In 1945 and in 2020 the truth remains, despite the efforts to divide us, despite attempts to have us look warily upon the motives and agendas of one another we are more alike than we know. 

All parents go to bed with dreams of a better day coming with the new dawn. But in many homes across America parents of all races and faiths have fitful nights worrying about being able to afford rent, food, education or even healthcare for a sick child. Those concerns don’t discriminate because of race or faith and resolving them makes us all stronger. 

Ending racism is patriotism. Patriotism comes from understanding our common cause, understanding that this moment is bigger than one man or one incident and all of us must work for our solution.

This is one of those times when we must chase our founding ideals.
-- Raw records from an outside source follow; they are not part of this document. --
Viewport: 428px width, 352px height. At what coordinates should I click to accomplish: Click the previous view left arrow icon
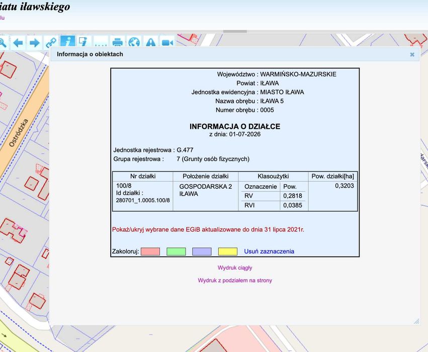[x=18, y=43]
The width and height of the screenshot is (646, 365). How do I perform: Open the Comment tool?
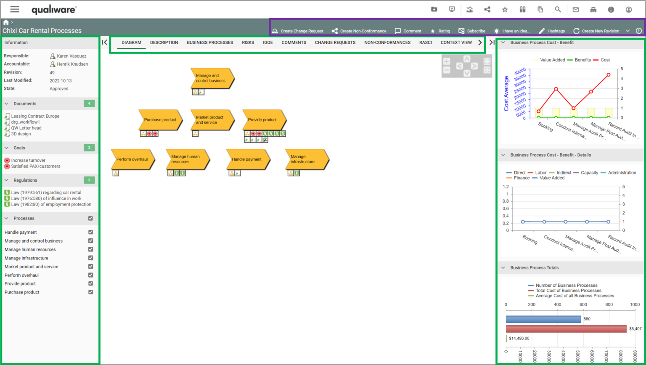pos(408,31)
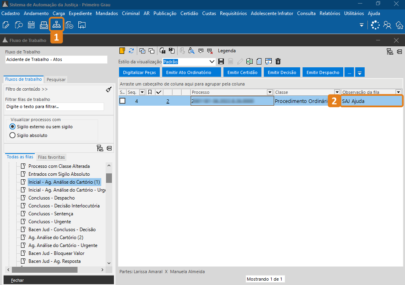Screen dimensions: 405x285
Task: Switch to the 'Filas favoritas' tab
Action: point(51,157)
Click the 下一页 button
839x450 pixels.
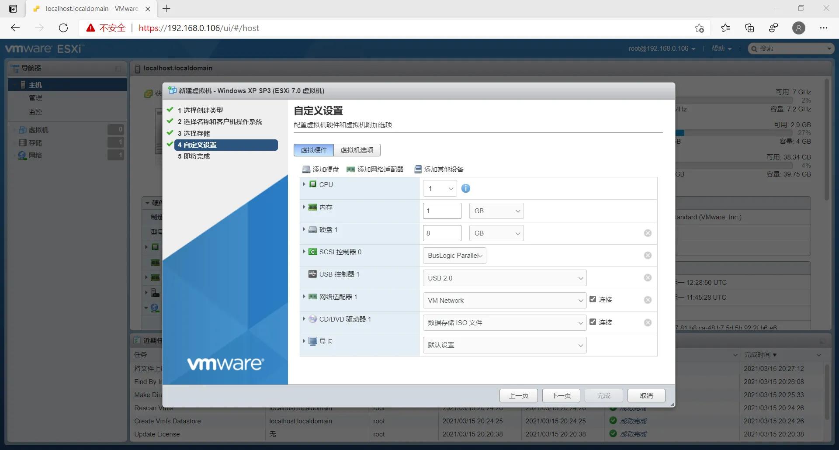pos(561,395)
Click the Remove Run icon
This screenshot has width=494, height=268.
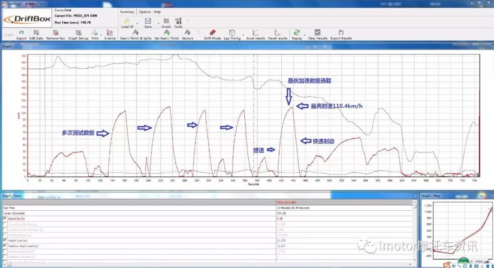point(56,33)
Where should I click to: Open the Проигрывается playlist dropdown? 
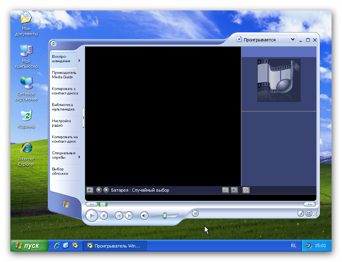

We’ve arrived at an historical juncture when the momentum of justice is with us. We’ve gained a favorable wind toward the harbor of our American promise. But just as those on the right side of history sense the changing winds and favorable tides, so do those who remain entrenched in the bunker of hatred.

Their time has passed, yet they will resist.

But Martin Luther King spoke of a “fierce urgency of now” and this is an opportunity that must not be lost. In a quest for equality as old as America itself, the words of an 1849 letter written by Frederick Douglass must be our guiding light home:

‘If there is no struggle there is no progress. Those who profess to favor freedom, and yet depreciate agitation, are men who want crops without plowing up the ground. They want rain without thunder and lightning. They want the ocean without the awful roar of its many waters. This struggle may be a moral one; or it may be a physical one; or it may be both moral and physical; but it must be a struggle. Power concedes nothing without demand. It never did and it never will.’